• [EXERCISE OBJECTIVE] State how many lines in the following entries contain the word "agent". No other output.

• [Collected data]
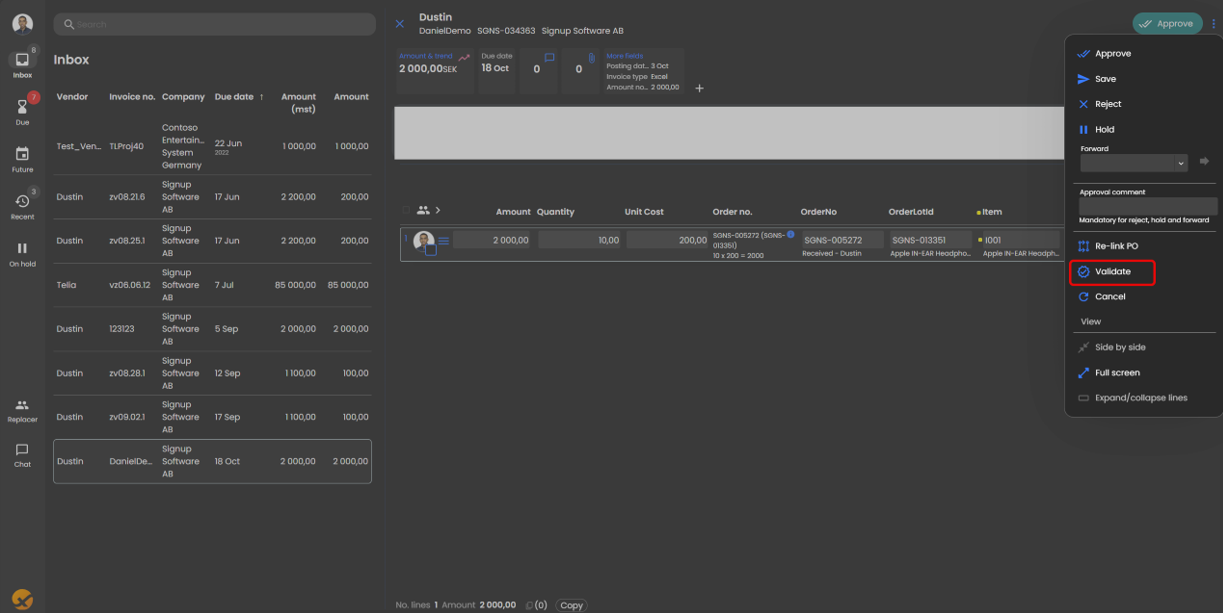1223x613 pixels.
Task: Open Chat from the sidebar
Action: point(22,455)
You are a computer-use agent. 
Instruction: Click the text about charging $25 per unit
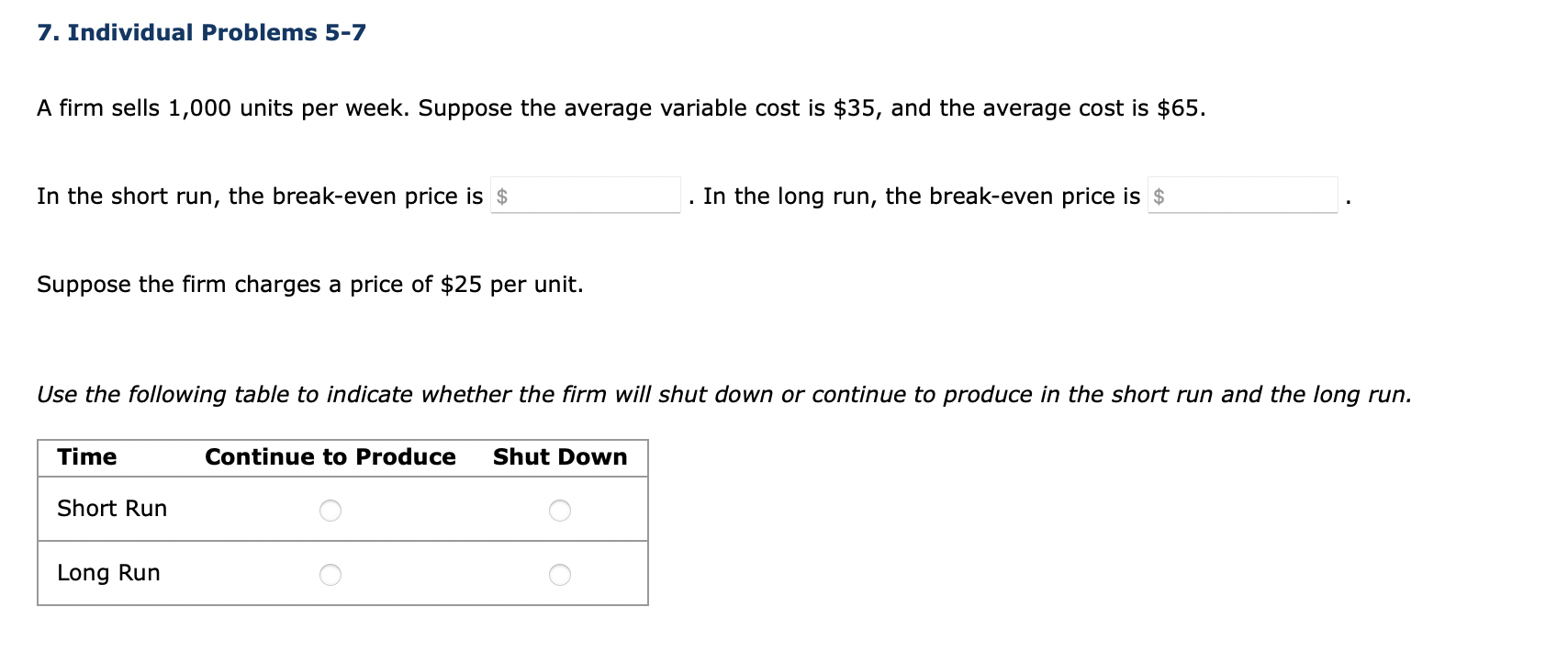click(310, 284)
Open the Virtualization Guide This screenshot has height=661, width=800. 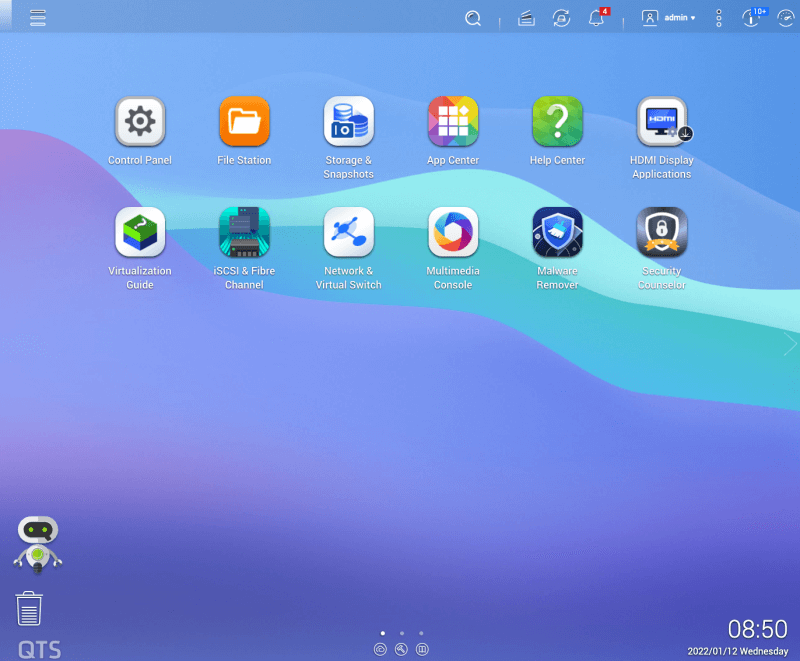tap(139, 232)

--

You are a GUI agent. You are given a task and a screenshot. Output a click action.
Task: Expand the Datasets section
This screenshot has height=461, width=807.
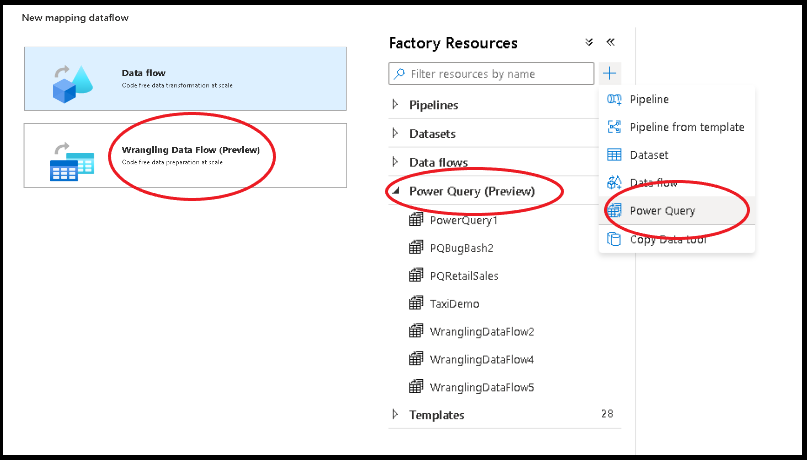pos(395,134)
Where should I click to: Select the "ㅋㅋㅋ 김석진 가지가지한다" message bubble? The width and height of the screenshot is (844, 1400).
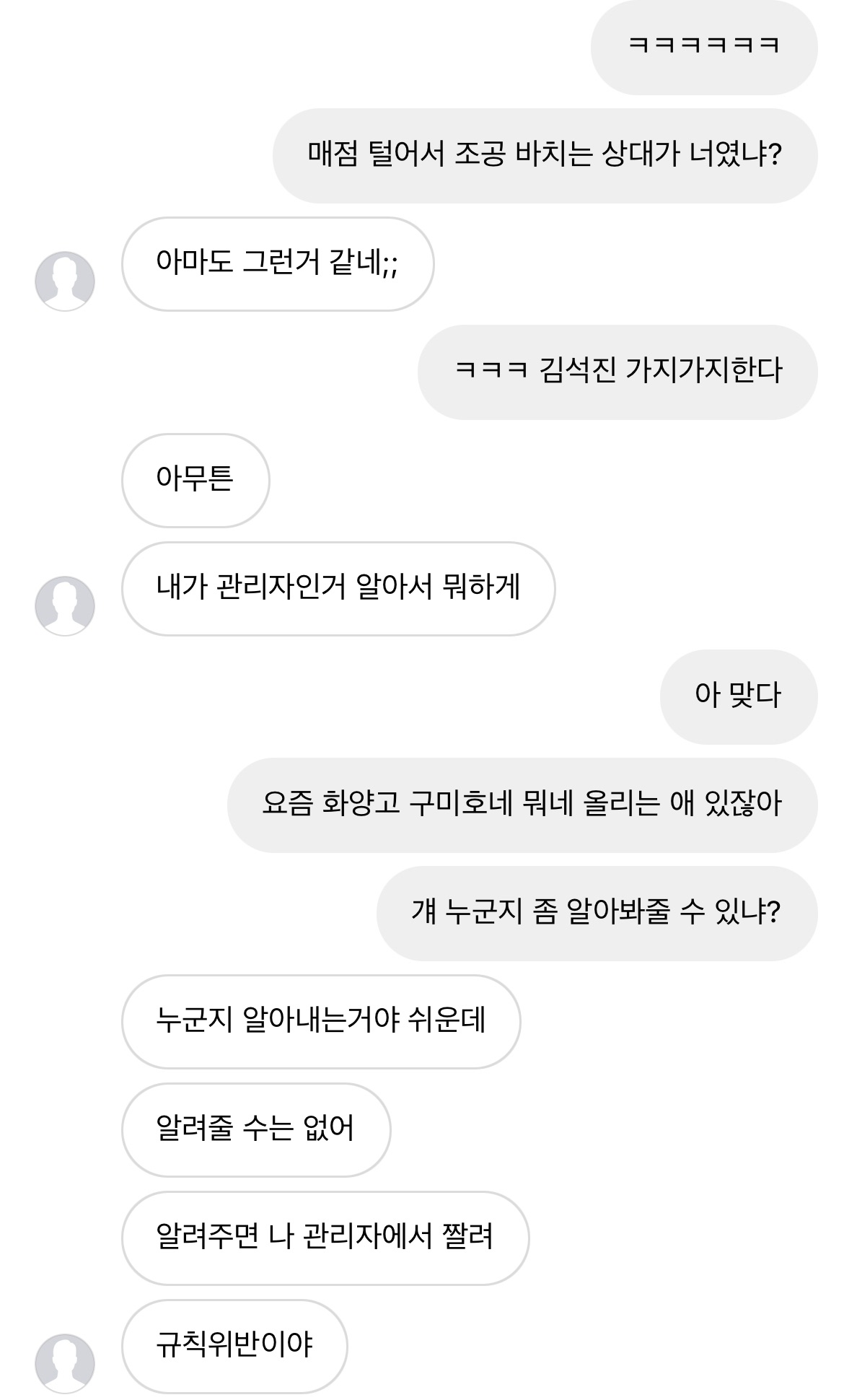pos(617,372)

• [ANSWER FOR THE TASK] 2